> Page excerpt
+===+
Harmonics play a significant role in the world of electrical power systems. They are integer multiples of the fundamental frequency and are responsible for shaping the quality of electrical waveforms. The fundamental frequency from the power grid is mostly 50Hz and 60Hz, also known as the ‘1st Harmonic.’ As we move up the harmonic series, the 3rd harmonic occurs at three times the fundamental frequency (150Hz), the 5th harmonic at five times the fundamental frequency (250Hz), and so on.


The combination of harmonics with unique amplitudes and phase angles results in what is known as ‘harmonic distortion.’ This distortion leads to the creation of non-sinusoidal waveforms, which can have significant consequences on the performance and efficiency of electrical equipment.

Each harmonic component contains a magnitude and phase angle, which determines its impact on electrical installations. Typically, lower-order harmonics have greater amplitudes, making them more influential in distorting waveforms.

Understanding harmonics and harmonic distortion is crucial for engineers and technicians in the field of electrical power systems. It enables them to diagnose and mitigate issues related to harmonic distortion, ensuring stable and reliable operation of electrical installations. By managing harmonics effectively, we can maintain the integrity of power supply and avoid problems such as overheating of equipment, interference with sensitive electronics, and increased energy losses.


In a VSD, the output waveform is typically a pulse-width-modulated (PWM) waveform. The PWM waveform consists of a series of voltage pulses at a high switching frequency, which is typically much higher than the fundamental frequency. The switching frequency is often referred to as the carrier frequency.


The harmonic content of the PWM waveform depends on the carrier frequency and the modulation index. The modulation index represents the ratio between the amplitude of the desired fundamental frequency component and the maximum possible amplitude of the PWM waveform.


In a well-designed VSD, the carrier frequency is chosen to be much higher than the desired harmonic frequencies. As a result, the harmonics generated by the VSD fall outside the range of the dominant harmonics.


Harmonic order = nk ± 1


Where n is an integer and k is the pulse index. (Number of diodes)


The modern 3 phase VFDs are having 6 pulse, 12 pulse, 18 pulse, 24 pulse and etc. Thus as per the following example it can be seen that with the 6 pulse index VFDs how the harmonic generation is taking place.

H = n * (6) ± 1

When n=1,

H = 5 and 7

When n=2,

H=11 and 13

When n=3,

H=17 and 19

And so on.
+===+
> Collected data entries

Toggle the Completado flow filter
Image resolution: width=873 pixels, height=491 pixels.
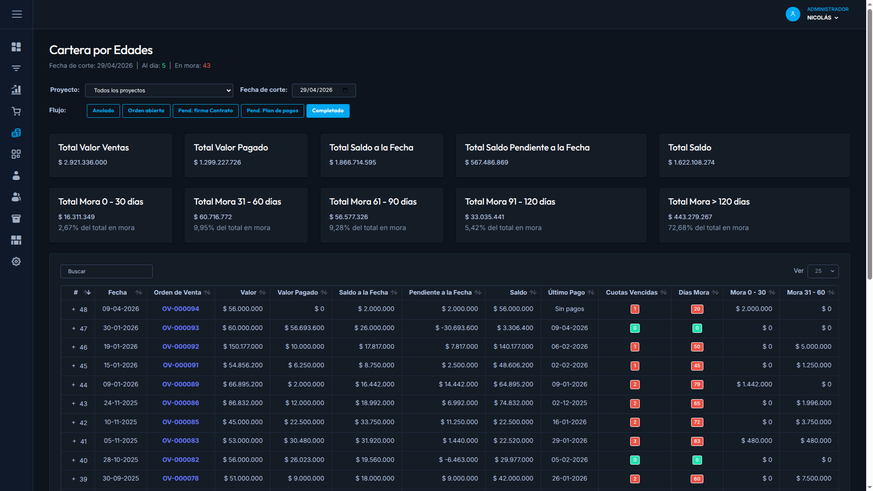(328, 111)
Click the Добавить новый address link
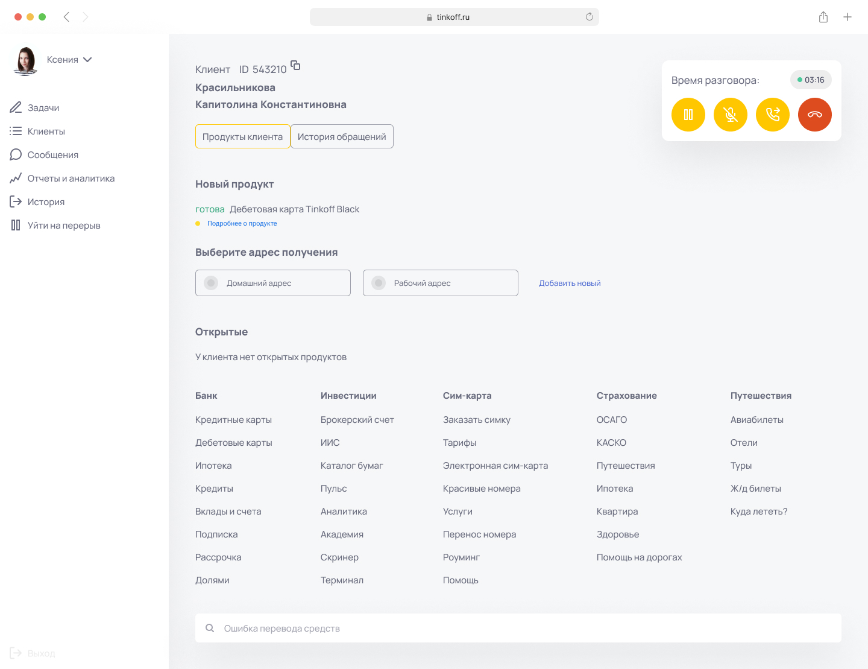 tap(570, 284)
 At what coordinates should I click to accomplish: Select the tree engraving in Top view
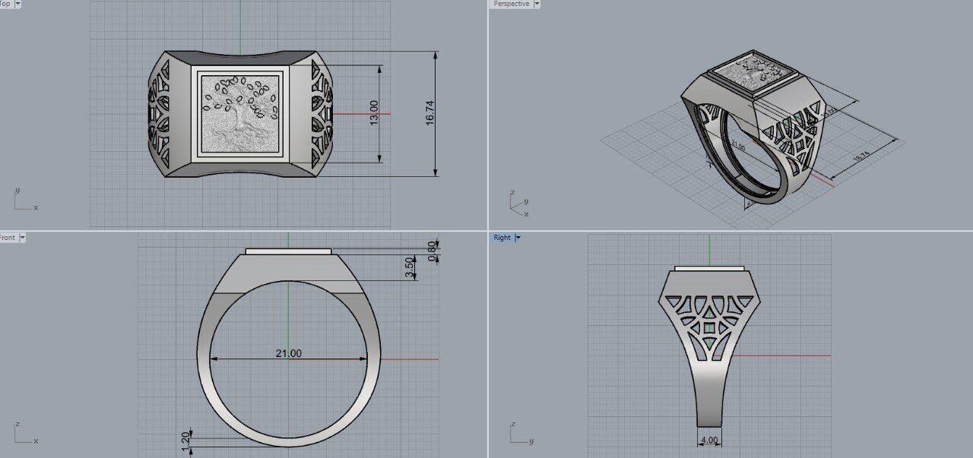240,112
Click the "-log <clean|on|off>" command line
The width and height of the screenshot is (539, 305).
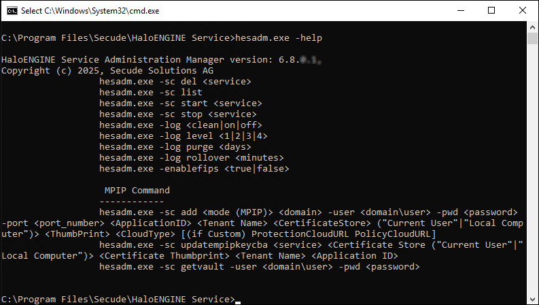pyautogui.click(x=180, y=125)
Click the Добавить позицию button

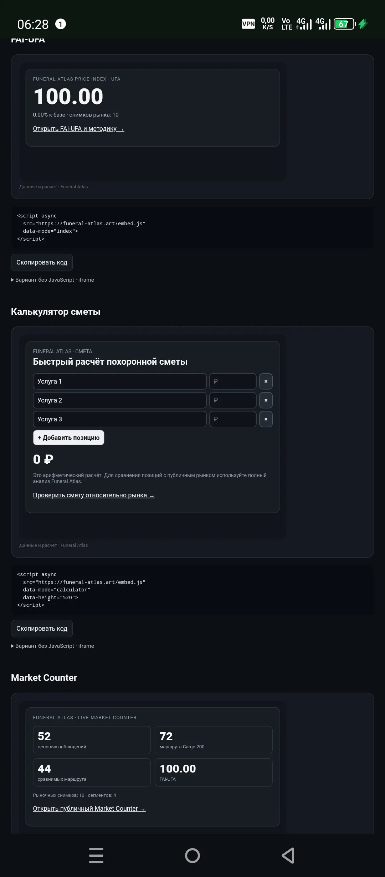68,438
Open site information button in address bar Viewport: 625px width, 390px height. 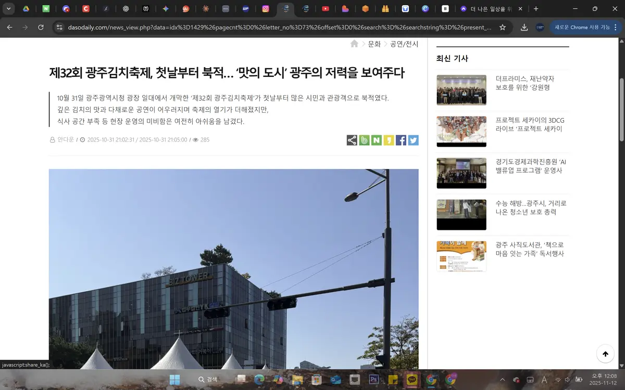(59, 27)
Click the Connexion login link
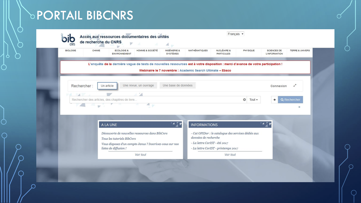 278,86
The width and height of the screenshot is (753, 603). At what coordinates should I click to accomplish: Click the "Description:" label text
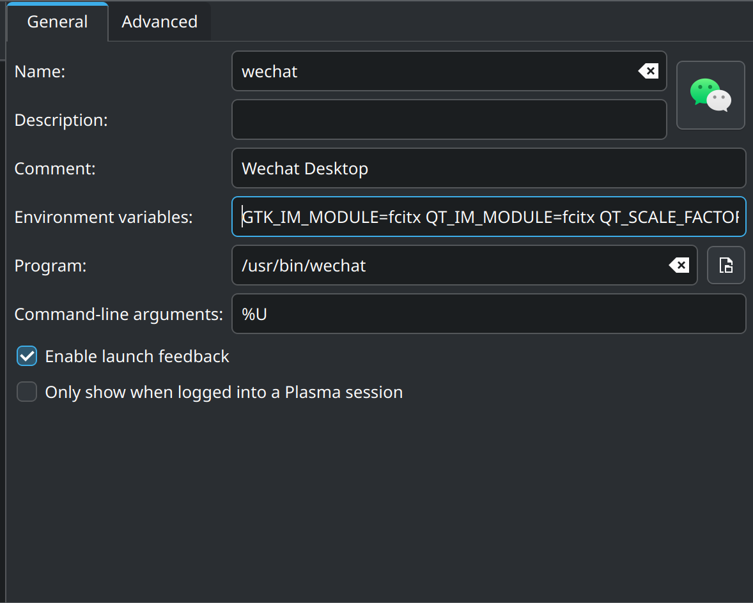tap(61, 120)
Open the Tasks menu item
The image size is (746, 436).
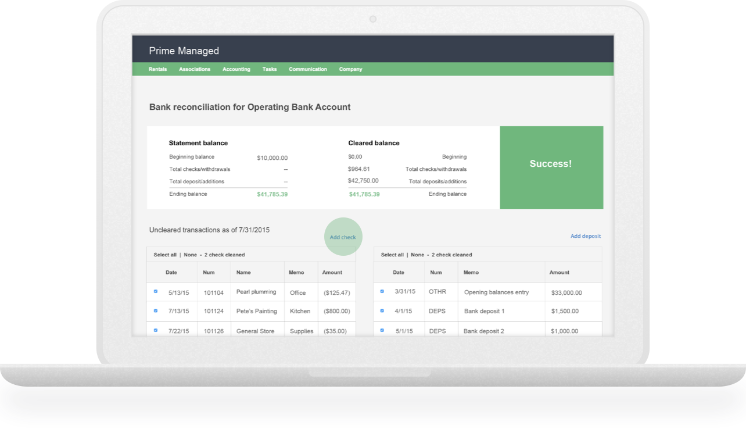click(x=269, y=69)
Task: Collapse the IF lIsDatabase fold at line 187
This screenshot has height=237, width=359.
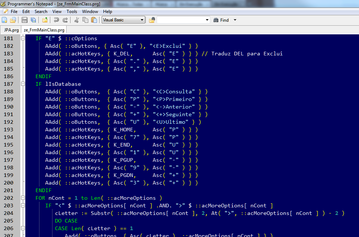Action: (23, 84)

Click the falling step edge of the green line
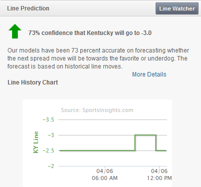[x=156, y=143]
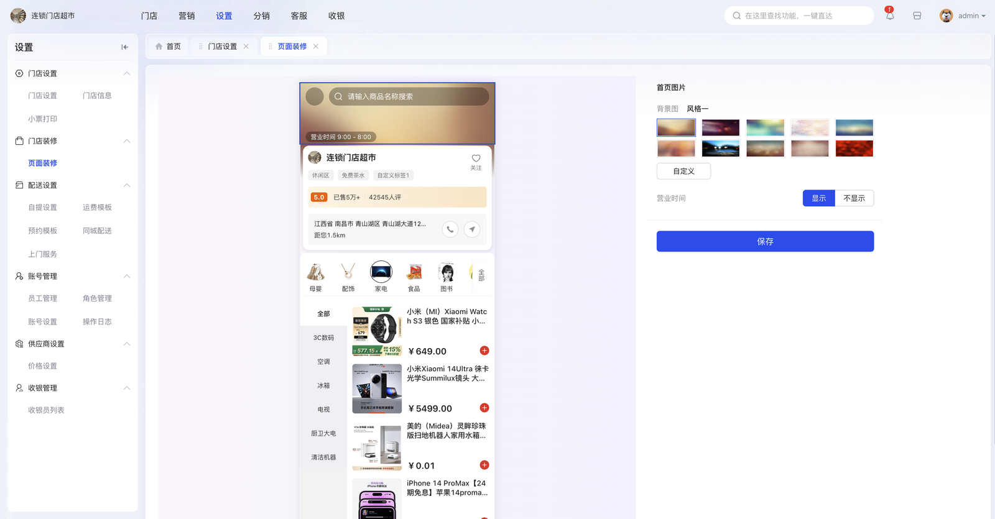
Task: Click the navigation arrow icon by address
Action: click(472, 229)
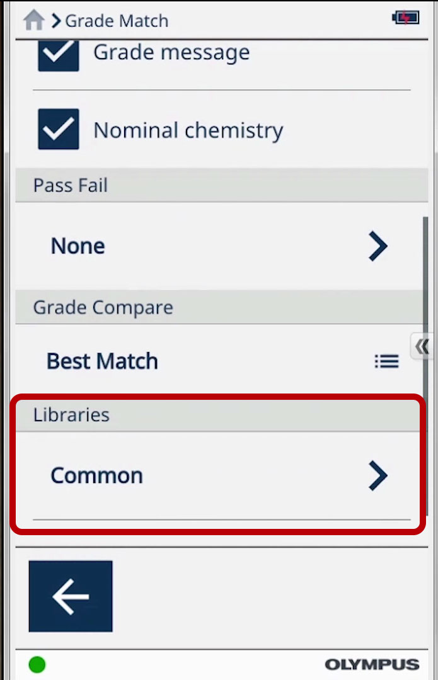Tap the None pass fail entry
This screenshot has width=438, height=680.
pos(78,246)
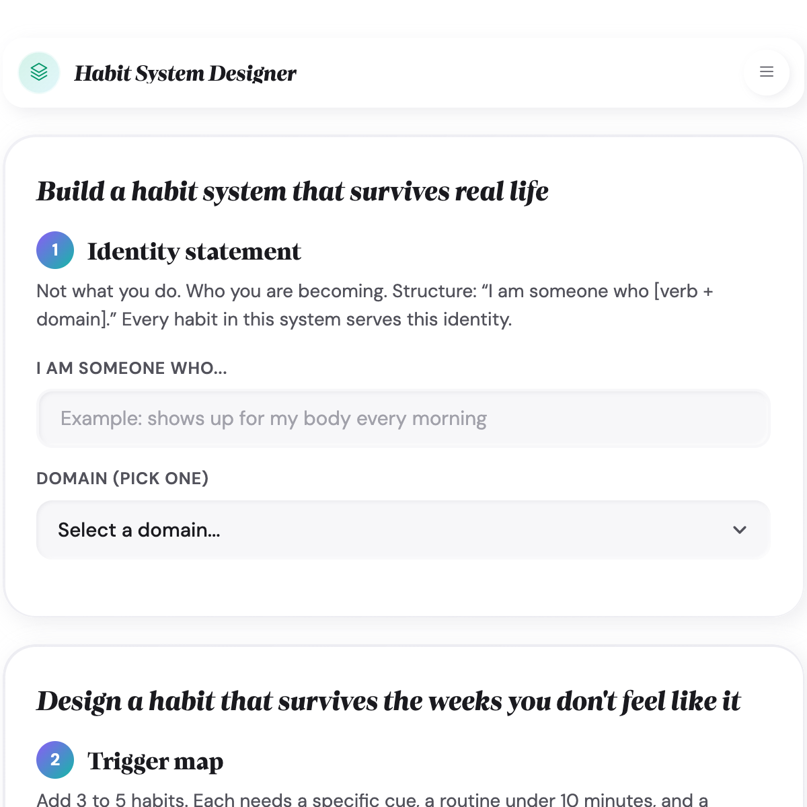Click the Example shows up placeholder text

click(x=274, y=418)
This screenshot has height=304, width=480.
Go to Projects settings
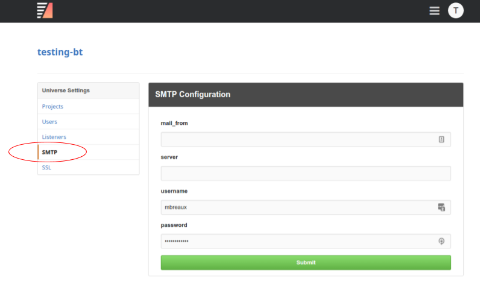click(52, 107)
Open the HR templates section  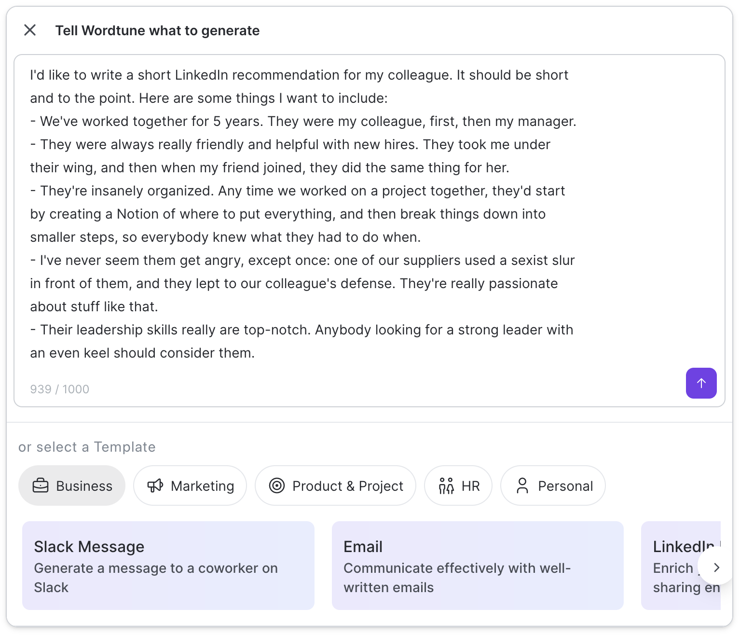[458, 485]
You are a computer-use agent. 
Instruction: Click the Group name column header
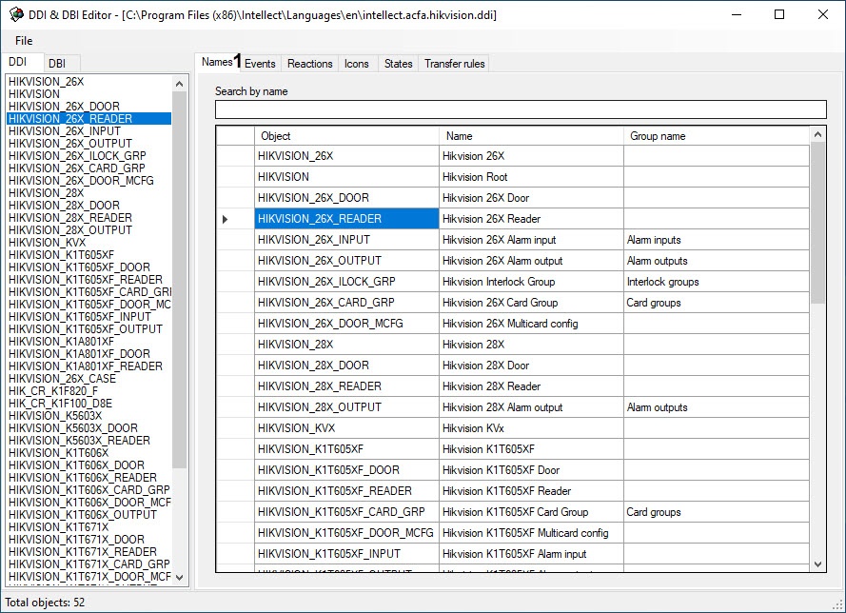(x=716, y=136)
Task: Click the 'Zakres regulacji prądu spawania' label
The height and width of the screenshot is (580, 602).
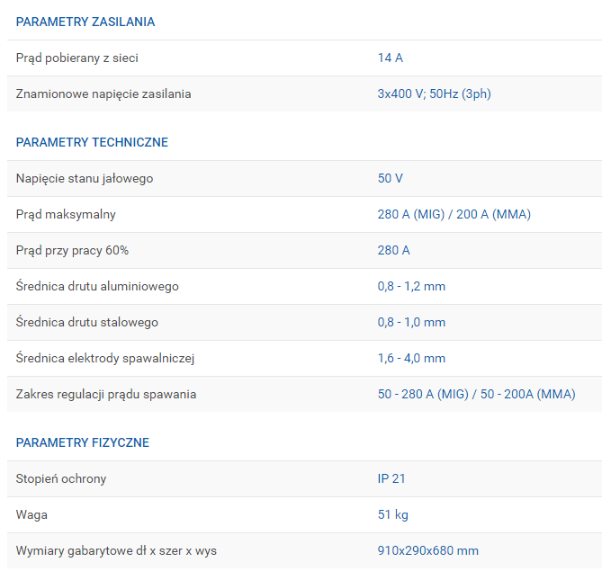Action: [x=106, y=394]
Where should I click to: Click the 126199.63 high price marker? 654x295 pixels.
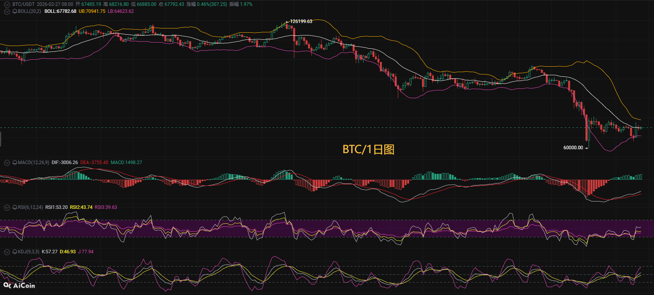[x=301, y=21]
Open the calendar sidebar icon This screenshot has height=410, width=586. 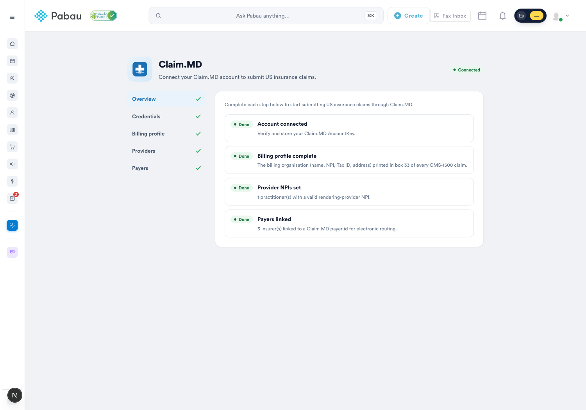pos(12,61)
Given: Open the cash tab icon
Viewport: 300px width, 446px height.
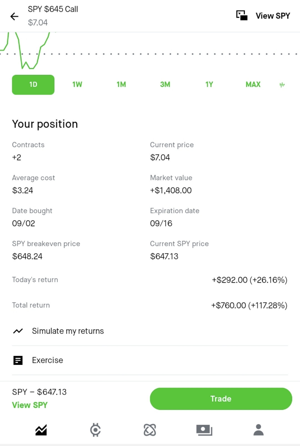Looking at the screenshot, I should [204, 430].

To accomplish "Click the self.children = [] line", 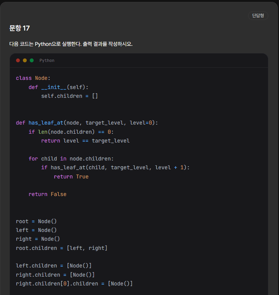I will [69, 96].
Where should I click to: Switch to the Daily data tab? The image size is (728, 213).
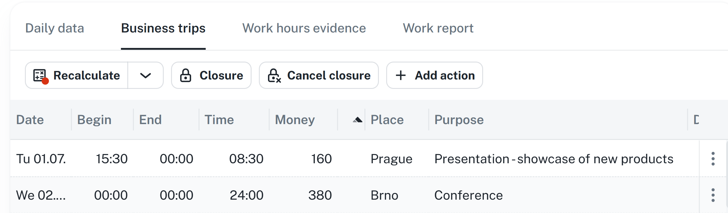[55, 28]
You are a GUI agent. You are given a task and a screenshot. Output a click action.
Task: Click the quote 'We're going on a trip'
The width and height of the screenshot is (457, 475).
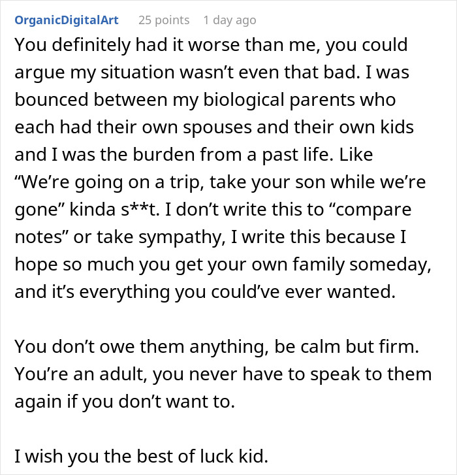[109, 182]
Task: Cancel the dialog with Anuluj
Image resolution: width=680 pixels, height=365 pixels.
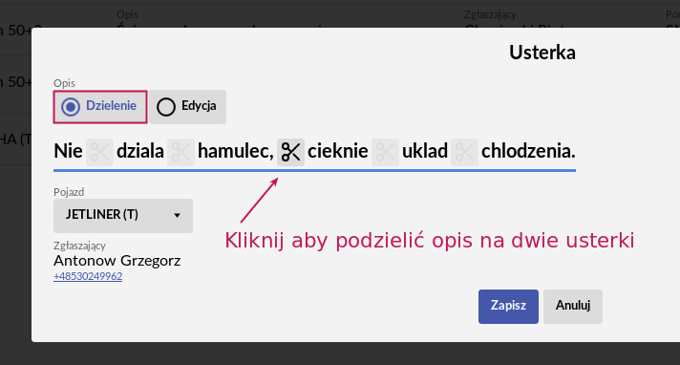Action: 573,307
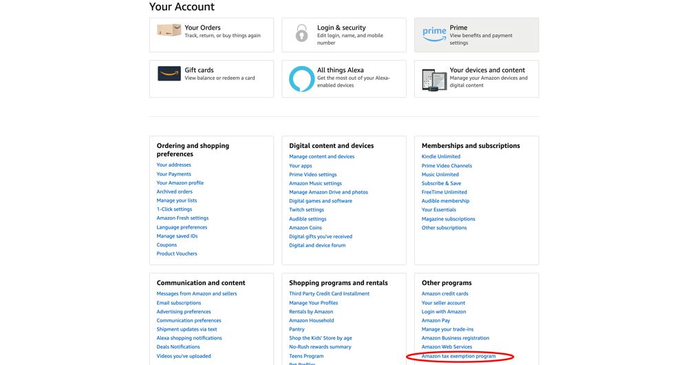
Task: Click the Your Orders package box icon
Action: [x=169, y=30]
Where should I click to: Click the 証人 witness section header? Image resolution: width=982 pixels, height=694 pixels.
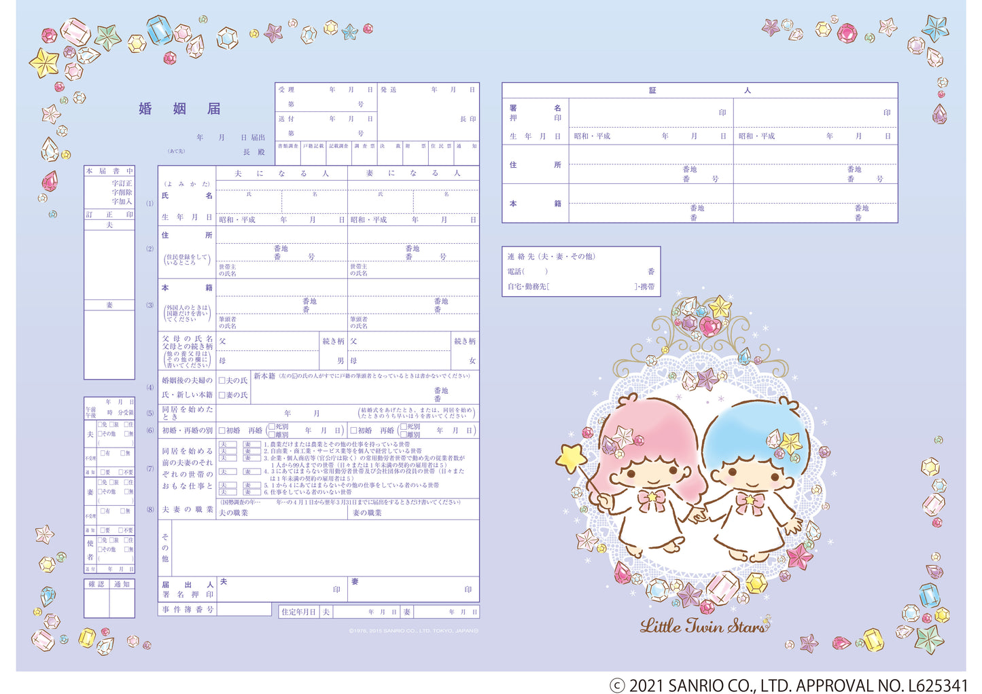[699, 90]
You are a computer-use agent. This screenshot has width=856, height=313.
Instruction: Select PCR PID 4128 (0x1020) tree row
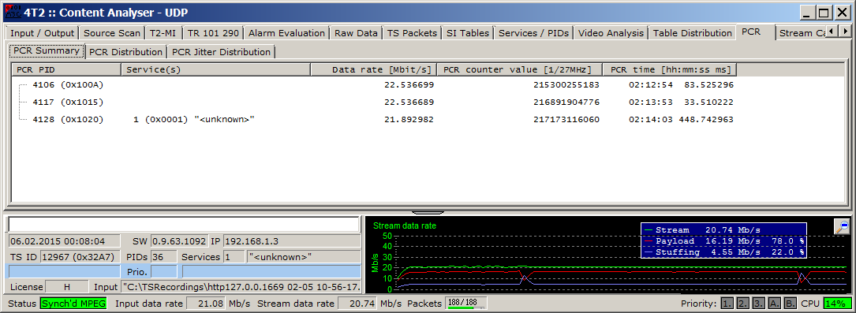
+===+
> Brief 1
In the harmonics text, what name is often given to the switching frequency of a PWM waveform?
> Brief 2
Please resume the text on harmonics and variable speed drives, picking up after its final line.

> Expected answer 1
The carrier frequency.

> Expected answer 2
Can a modern 3 Phase VSD generate 3rd Harmonic?

Since the modern motor drives are consisting 6 pulse and upward drives, as per the above equation it can be conclude that 3rd harmonic can’t be generated in the 6 pulse VSD and the generated harmonics would be odd harmonics from the 5th harmonic onwards. If it is a 12 pulse drive generated harmonics would be 11th harmonic onwards.


Even though it is expected in that manner the following diagram shows that there would be 3rd order harmonics recorded at the incoming side of the VSD. These are actual records that captured when a 6 pulse drive is running a motor load. There are even order harmonics below 0.1% and the 3rd harmonic level at 0.2% which is considerably low compared to the 5th, 7th and higher order odd harmonics which can be generated as per the above equation.

However, it is evident that 3rd harmonics can still be present in the VSD output due to non-idealities in the VSD circuitry and interactions with the power system. While the 3rd harmonic might not be generated directly by the VSD, it can still be present as a result of interactions with other loads or system components. As per the obtained results we can conclude that that 3rd harmonic component is negligible compared to other higher order odd harmonic levels.

Further the magnitude of these harmonics decreases as the harmonic order increases, following a harmonic decay pattern.

Replacing the diode rectifier unit with an IGBT supply unit (ISU) offers numerous advantages and possibilities over traditional diode bridge rectifiers. The converter circuit, being an active supply unit, exhibits minimal harmonics at lower frequencies, while slightly higher harmonics at higher frequencies. This characteristic grants the ISU the capability of both rectification and regeneration, allowing independent control of DC-voltage level and displacement power factor, irrespective of the direction of power flow.


The following graph shows how much current harmonics are produced by different setups of: 6 pulse, 12 pulse and the active supply unit (ASU) drive. It’s clear from the graph that using an Active Supply Unit can reduce harmonic generation in the drive system compared to diode rectifier drive.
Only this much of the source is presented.